Located on the Delhi-Mumbai railway route, Ratlam has been an important junction which is better known for its range of salt confectioneries. Situated in the north-west part of Madhya Pradesh, better known as malwa, Ratlam was once one of the first commercial towns in central India known for its extensive trade in opium, tobacco and salt.
But the irony is that most of the step-wells in the town -- though heritage structures -- have been taken for granted as waste dumps, earning the municipality flak from the media and the public at large. A preliminary survey revealed that while the Sai Bawdi in Shastri Nagar and the Do Mukhi Bawdi on the main street have been turned into garbage bins by the surrounding habitation, the Kashi Viswanath Bawdi, a few yards away, has retained its glory under a samiti headed by a local priest.
Why have bawdis come to endow this town?

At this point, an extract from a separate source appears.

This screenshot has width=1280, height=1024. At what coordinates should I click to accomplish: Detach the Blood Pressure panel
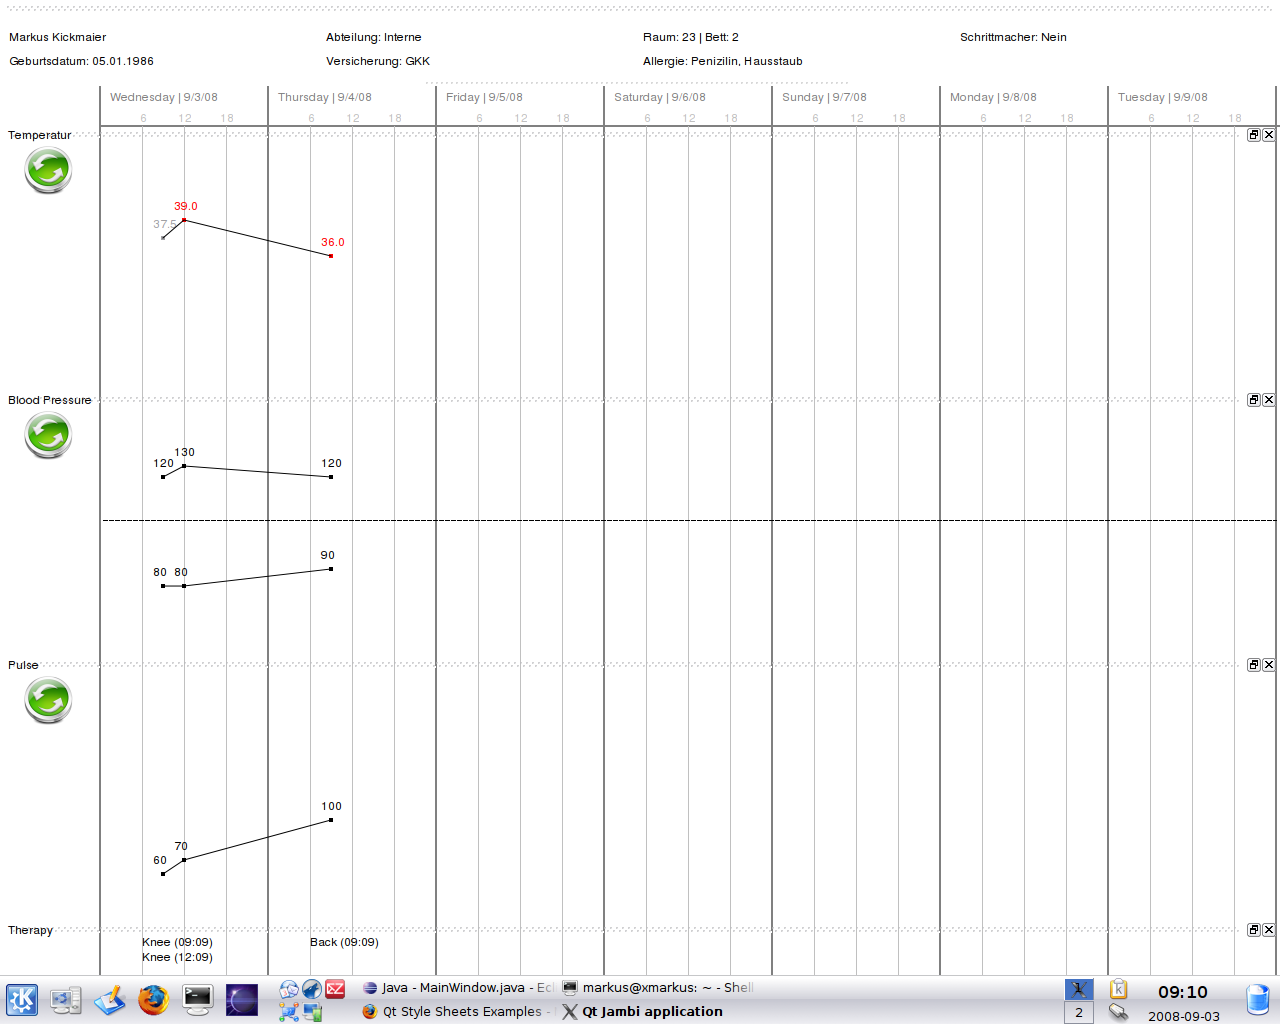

The town must have had a rich history at the centre of its legacy. It is evident that the bawdis have existed much before the town of Ratlam was founded by Captain Borthwick in 1829, with broadened roads and well-built houses. The town was not only the capital of the princely state of Ratlam, it was an important town on the trade between western and central princely states.
Given the fact that the town is located in a region that receives an average 90 cm rainfall during two months of the year, it might have forced the inhabitants to build the bawdis. Due its proximity to Rajasthan, the traditional knowledge of water storage and conservation may have percolated from the adjoining dry districts. The need for step-wells may have been necessitated due to the large presence of outside traders in the city as well.
Needless to say, the bawdis were in use well after Independence for household water consumption as well as for critical irrigation needs. These were in use till drinking water was sourced first from Gunavad pond and later from a large storage structure called Dolawad. Some 40-45 lakh gallons of water get supplied for daily domestic consumption in the city.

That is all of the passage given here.